## Work required
Count the lines of the listing below that contain the string "filter", with case taken into account. Give only the number.

## Data to process

## BEGIN

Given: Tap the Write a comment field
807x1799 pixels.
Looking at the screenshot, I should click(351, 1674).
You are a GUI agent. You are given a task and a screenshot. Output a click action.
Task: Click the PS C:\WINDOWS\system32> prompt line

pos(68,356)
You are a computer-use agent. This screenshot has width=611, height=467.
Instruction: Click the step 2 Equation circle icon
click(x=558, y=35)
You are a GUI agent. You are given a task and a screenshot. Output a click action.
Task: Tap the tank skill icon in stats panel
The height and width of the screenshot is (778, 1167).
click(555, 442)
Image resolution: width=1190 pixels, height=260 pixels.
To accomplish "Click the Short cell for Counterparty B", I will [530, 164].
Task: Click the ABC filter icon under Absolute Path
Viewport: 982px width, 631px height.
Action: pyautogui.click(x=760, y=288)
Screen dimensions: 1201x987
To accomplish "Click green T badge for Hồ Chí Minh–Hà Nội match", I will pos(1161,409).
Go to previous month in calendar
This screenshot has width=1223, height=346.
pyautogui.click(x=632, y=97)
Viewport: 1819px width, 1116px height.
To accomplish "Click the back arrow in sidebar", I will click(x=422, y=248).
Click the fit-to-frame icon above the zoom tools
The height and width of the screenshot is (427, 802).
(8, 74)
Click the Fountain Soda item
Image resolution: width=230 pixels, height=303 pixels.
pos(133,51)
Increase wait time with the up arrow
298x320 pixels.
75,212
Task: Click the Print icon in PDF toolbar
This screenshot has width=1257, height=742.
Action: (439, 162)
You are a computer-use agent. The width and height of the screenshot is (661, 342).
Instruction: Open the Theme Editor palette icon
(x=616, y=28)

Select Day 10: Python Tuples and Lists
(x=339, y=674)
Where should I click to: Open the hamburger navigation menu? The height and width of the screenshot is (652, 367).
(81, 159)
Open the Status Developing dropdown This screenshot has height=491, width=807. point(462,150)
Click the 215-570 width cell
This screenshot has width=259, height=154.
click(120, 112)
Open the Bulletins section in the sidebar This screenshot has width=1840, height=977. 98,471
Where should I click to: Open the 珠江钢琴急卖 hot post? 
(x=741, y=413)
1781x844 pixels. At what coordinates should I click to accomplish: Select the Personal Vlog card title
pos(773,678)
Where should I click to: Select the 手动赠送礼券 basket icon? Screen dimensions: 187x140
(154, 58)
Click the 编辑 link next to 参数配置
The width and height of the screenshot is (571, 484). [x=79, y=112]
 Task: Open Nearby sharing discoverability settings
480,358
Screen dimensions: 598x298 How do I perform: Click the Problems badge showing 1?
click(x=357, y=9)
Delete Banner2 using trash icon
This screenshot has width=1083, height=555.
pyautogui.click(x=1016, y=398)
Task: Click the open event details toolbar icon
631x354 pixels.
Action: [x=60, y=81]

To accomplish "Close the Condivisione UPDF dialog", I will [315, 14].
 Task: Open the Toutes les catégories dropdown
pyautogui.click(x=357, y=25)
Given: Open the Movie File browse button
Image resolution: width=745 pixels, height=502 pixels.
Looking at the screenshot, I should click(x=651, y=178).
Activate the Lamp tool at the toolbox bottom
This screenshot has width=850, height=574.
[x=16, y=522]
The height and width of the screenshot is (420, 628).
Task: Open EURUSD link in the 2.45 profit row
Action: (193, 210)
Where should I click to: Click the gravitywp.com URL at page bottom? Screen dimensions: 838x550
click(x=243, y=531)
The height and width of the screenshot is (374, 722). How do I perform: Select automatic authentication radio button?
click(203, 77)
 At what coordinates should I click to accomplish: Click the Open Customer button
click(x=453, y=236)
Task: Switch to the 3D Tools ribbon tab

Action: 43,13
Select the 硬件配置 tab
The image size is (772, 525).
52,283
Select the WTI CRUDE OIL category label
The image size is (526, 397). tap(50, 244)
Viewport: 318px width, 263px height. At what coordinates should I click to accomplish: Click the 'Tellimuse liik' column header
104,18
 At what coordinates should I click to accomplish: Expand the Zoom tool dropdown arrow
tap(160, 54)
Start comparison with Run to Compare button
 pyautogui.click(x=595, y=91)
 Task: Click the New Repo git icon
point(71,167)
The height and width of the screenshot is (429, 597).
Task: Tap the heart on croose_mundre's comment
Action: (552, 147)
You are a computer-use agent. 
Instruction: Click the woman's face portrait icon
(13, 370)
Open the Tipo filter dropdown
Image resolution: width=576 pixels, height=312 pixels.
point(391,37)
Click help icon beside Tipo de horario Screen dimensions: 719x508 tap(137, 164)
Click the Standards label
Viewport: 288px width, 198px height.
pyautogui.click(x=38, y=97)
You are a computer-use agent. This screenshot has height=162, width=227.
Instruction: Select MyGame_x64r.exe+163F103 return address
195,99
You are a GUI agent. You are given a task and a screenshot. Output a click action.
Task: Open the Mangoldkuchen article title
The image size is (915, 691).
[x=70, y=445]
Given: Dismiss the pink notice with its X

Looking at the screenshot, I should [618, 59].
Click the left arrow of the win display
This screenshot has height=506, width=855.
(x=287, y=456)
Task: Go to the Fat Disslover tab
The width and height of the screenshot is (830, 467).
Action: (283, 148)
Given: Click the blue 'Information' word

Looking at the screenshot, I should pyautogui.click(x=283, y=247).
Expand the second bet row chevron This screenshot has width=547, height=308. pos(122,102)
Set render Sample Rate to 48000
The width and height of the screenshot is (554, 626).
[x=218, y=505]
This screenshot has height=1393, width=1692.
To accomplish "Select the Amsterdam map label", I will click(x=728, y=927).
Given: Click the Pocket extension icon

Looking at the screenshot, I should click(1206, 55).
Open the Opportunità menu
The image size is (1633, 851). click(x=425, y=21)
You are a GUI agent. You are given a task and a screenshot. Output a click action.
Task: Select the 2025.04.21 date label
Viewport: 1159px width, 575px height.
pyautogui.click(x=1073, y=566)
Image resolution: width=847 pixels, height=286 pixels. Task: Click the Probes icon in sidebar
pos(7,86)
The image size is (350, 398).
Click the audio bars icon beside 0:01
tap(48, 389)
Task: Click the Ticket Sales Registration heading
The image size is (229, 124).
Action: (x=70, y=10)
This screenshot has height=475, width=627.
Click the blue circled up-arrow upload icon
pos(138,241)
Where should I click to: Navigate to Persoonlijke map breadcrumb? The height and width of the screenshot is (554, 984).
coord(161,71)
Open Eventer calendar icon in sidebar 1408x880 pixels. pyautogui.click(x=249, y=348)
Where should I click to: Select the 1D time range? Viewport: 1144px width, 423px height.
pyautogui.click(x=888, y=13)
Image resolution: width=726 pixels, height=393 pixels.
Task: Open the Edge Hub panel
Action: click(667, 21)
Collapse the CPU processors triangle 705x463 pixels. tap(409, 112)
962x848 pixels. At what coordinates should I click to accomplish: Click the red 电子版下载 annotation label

## END

## Response
2